## [Vorliegender Auszug]
────────────────────
Rheinhausen. Der 82-jährig Rezitator Georg Adler ließ Theodor Fontane (1819-1898) am Mittwochabend im Lehrerhaus lebendig werden. Es las auch aus Effi Briest
Jetzt also Fontane: Nachdem Georg Adler schon beim letzten literarischen Dinner den Dichter Eduard Mörike abgefeiert hatte, begab er sich dieses Mal auf das von Fontane beschriebene „weite Feld“. „Fontane gilt als einer der bedeutendsten Balladendichter deutscher Sprache“, weiß Georg Adler über ihn. Der 82-jährige Schauspieler und Rezitator hat sich gut vorbereitet für seinen balladesken Vortrag beim Verein Lebendige Grafschaft im alten Friemersheimer Lehrerhaus.
────────────────────
## [Vorliegende Datensätze]
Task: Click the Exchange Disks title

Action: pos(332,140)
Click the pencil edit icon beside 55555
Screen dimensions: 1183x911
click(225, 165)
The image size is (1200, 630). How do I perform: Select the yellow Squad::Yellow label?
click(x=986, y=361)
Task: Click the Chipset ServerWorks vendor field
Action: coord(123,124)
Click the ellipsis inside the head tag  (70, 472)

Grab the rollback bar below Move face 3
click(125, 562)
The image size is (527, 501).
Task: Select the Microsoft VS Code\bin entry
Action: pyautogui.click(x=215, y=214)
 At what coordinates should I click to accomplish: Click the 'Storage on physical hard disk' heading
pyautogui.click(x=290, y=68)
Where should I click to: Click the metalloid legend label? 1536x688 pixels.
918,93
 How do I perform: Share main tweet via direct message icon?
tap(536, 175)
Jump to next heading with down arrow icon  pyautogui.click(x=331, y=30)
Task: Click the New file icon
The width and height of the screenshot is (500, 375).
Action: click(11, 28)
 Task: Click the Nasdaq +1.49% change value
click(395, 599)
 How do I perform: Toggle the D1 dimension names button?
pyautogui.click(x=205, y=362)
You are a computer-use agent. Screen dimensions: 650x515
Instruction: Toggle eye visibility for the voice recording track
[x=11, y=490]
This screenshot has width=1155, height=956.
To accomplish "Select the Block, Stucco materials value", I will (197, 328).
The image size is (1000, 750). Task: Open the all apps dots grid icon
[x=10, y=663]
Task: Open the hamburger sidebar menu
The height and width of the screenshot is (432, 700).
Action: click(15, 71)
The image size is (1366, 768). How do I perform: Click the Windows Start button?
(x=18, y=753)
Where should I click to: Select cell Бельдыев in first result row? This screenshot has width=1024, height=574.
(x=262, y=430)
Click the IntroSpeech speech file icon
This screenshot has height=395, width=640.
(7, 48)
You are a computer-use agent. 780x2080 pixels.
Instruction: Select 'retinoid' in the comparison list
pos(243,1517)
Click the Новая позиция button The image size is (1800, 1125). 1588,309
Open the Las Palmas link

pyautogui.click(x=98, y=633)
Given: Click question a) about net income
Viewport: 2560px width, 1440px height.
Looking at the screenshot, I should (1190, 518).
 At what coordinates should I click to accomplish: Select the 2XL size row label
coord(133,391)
────────────────────
## [Aufgabe A]
Bei welchem Verein trat Georg Adler laut dem Bericht über den Fontane-Abend auf?
## [Aufgabe B]
Geben Sie den Inhalt des Berichts über den Fontane-Abend in zwei Sätzen wieder.
## [Aufgabe C]
Führen Sie den Bericht über den Fontane-Abend im Anschluss an seinen letzten Satz weiter.

## [Antwortbereich A]
Beim Verein Lebendige Grafschaft.

## [Antwortbereich B]
Der 82-jährige Schauspieler und Rezitator Georg Adler ließ am Mittwochabend im alten Friemersheimer Lehrerhaus beim Verein Lebendige Grafschaft Theodor Fontane lebendig werden. Beim letzten literarischen Dinner hatte er bereits den Dichter Eduard Mörike gefeiert.

## [Antwortbereich C]
Macbeth diente ihm als Vorlage
Mehr als 40 Zuhörer lauschen ihm andächtig: die Biografie über den nordostdeutschen Dichter von Helga Bemmann hat Adler akribisch gewälzt und dazu passende Gedichte, Balladen und Fragmente ausgesucht, die er geschickt in seiner halb lyrischen, halb epischen Darbietung verwebt.
Mit Händen gestikuliert der Rezitator und verstellt seine Stimmen passend zu den verschiedenen Rollen, die er liest, in der Ballade „Die Brück‘ am Tay“. In die Rolle der drei Hexen schlüpft der 82-Jährige: „Wann treffen wir drei wieder zusamm?“ „Um die siebente Stund am Brückendamm.“ Das Ganze klingt schon nach Shakespeare. „Ja, den Macbeth hat Fontane dafür auch als Vorlage gehabt“, erklärt Adler später.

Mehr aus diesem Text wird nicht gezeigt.